• **WORK ITEM**: Please return all lines in the listing holding the word "computer".

• **RECORDS TO USE**:
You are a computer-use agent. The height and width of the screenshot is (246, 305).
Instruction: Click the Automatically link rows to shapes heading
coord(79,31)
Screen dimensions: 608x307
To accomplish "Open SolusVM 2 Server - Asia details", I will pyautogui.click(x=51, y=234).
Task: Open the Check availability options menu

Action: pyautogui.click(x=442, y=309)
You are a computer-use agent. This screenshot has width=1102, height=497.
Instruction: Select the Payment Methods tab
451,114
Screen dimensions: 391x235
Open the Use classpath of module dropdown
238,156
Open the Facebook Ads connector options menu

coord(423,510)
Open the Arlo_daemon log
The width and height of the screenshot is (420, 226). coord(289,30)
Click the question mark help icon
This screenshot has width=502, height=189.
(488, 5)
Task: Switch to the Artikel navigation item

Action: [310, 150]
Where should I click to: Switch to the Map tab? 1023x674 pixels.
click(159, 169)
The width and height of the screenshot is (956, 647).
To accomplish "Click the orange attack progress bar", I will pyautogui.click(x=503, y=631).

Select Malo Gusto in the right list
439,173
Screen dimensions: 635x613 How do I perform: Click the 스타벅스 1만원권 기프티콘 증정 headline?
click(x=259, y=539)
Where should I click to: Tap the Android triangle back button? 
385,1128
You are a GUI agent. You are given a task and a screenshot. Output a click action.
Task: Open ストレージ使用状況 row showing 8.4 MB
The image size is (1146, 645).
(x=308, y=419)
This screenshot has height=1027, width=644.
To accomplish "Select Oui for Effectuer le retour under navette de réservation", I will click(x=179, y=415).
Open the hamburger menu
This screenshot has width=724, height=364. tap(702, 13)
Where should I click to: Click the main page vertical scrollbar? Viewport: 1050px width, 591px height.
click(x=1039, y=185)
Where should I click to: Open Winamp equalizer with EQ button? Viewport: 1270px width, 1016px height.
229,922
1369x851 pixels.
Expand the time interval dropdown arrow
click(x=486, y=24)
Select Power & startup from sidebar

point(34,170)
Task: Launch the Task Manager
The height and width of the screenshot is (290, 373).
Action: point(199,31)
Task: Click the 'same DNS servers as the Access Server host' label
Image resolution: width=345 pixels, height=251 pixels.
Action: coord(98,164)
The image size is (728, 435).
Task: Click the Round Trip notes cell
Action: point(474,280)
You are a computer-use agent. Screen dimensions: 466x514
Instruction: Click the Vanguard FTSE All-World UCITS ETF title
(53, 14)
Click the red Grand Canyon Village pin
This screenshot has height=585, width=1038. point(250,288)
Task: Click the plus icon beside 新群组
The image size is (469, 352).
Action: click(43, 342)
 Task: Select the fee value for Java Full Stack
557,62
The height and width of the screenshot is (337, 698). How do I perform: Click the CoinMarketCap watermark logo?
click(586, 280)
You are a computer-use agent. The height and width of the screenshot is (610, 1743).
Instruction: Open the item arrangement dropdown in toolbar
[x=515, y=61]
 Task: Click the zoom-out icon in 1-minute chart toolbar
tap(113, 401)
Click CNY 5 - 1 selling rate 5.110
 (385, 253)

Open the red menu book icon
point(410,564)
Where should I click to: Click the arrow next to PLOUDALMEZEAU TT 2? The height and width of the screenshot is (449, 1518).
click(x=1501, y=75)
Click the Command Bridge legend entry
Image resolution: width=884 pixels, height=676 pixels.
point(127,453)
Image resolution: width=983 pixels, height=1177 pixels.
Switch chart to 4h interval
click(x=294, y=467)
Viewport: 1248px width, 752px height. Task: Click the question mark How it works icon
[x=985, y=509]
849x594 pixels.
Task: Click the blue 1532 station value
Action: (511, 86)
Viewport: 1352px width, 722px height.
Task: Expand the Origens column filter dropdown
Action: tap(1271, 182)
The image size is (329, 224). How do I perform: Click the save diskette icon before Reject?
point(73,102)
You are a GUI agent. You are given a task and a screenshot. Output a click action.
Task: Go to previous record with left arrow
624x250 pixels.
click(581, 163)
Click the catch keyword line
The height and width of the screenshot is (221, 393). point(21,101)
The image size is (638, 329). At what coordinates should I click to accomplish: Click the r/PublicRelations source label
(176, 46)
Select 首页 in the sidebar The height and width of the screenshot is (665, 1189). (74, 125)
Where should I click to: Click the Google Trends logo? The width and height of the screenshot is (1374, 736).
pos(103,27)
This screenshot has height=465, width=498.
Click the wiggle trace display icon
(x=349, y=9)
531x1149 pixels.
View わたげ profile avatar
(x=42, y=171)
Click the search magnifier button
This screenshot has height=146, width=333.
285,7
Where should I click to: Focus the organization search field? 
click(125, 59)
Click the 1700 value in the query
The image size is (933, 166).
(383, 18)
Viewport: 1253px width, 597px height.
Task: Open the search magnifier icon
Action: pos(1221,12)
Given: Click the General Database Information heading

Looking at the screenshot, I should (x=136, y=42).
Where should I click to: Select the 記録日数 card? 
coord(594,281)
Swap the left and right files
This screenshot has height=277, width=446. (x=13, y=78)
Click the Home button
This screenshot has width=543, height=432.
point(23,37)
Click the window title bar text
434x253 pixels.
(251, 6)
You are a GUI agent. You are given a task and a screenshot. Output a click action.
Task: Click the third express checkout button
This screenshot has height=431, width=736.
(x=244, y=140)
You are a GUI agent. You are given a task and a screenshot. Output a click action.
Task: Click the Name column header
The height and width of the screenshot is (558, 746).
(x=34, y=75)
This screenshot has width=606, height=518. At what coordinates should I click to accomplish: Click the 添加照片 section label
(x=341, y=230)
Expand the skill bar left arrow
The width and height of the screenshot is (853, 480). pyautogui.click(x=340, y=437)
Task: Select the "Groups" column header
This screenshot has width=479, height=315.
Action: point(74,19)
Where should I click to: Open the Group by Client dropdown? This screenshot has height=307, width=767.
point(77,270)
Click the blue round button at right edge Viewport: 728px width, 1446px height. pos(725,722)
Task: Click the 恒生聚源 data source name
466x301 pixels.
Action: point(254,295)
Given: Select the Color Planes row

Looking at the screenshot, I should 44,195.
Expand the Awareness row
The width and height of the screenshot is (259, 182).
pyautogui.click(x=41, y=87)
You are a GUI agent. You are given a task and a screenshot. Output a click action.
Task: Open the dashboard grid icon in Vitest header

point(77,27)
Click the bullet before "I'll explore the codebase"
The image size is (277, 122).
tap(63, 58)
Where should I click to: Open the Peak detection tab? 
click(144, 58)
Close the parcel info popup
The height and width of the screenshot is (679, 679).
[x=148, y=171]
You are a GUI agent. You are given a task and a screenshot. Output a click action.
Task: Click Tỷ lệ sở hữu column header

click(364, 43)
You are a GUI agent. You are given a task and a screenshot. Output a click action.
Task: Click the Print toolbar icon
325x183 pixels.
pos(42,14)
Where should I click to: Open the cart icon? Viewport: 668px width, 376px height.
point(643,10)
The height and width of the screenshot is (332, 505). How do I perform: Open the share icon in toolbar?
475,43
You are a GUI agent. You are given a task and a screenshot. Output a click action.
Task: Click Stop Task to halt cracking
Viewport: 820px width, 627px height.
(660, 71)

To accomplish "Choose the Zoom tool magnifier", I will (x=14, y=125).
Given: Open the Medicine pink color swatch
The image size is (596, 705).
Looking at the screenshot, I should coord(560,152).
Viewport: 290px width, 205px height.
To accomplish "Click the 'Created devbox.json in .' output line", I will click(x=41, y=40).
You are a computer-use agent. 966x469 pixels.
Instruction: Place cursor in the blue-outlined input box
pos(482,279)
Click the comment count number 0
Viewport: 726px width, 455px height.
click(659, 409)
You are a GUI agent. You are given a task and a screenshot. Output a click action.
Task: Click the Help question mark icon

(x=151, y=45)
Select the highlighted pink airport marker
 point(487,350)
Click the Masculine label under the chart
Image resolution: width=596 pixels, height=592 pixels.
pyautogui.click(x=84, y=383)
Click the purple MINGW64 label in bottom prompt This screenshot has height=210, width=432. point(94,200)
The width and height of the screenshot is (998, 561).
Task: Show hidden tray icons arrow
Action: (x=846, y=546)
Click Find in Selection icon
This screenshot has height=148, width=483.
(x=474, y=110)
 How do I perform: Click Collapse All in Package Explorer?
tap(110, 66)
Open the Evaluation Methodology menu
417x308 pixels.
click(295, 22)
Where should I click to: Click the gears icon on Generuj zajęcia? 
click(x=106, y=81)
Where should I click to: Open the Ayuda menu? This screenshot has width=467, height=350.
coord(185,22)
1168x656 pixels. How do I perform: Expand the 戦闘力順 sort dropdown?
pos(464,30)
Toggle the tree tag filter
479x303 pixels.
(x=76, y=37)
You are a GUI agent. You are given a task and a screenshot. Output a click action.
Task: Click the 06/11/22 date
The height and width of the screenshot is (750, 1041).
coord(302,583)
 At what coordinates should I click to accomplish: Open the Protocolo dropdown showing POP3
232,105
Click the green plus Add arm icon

• **WRITTEN ANSWER**:
You are a computer-use agent. The height and width of the screenshot is (246, 305).
You are a computer-use agent. This screenshot has width=1102, height=497.
You are a computer-use agent. Screen dimensions: 466x514
You are a computer-use agent. The height and width of the screenshot is (610, 1743).
You are a computer-use agent. 966x469 pixels.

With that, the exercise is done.